▶ Extracted information:

━━━

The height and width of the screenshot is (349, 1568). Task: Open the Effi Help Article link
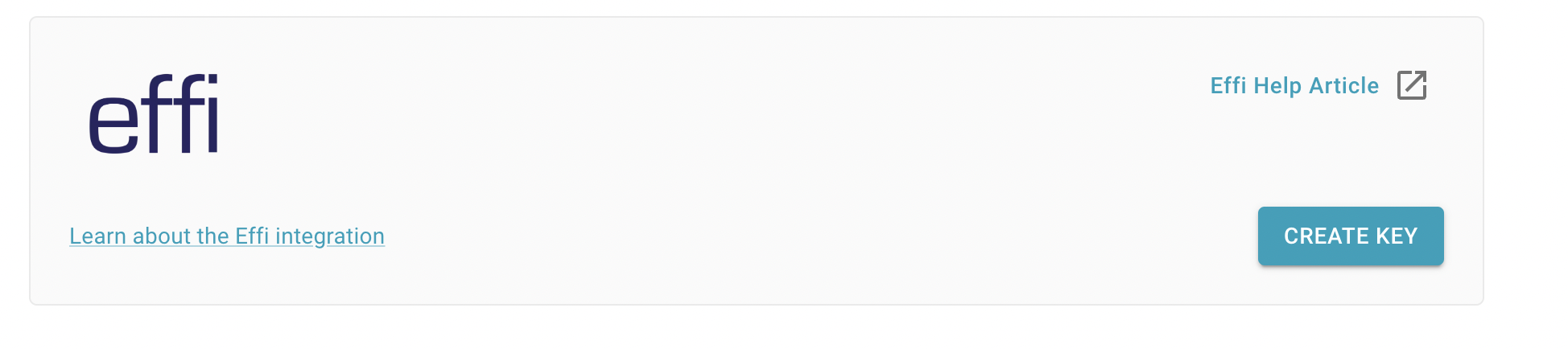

━━━

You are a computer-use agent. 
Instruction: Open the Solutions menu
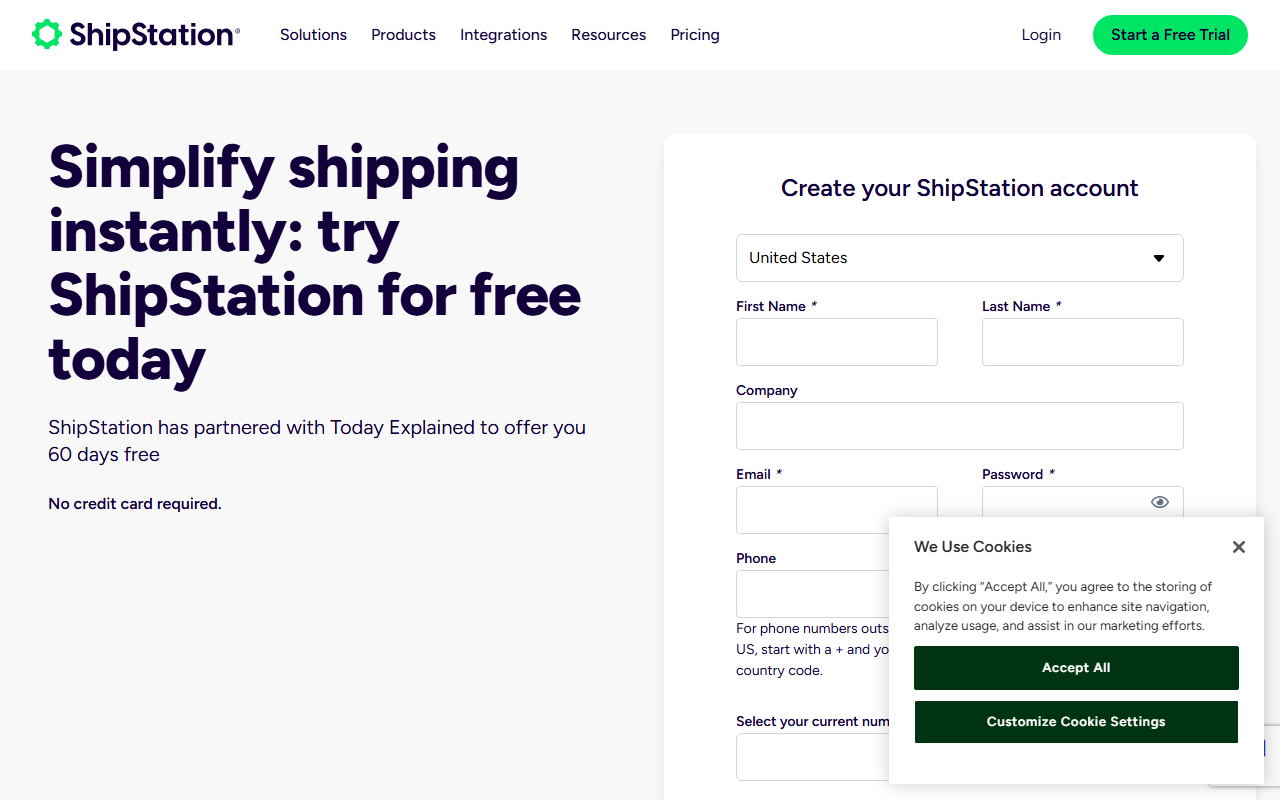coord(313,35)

━━━

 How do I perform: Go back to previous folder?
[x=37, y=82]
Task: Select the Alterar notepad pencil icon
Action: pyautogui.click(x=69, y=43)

━━━

▶ Aim: Render the records as a numbered list, starting at the line that has "You are a computer-use agent." and stopping after the line that has "coord(313,35)". Leave out blank lines and pictures.

▶ Response:
1. You are a computer-use agent. 
2. Instruction: Open the Solutions menu
3. coord(313,35)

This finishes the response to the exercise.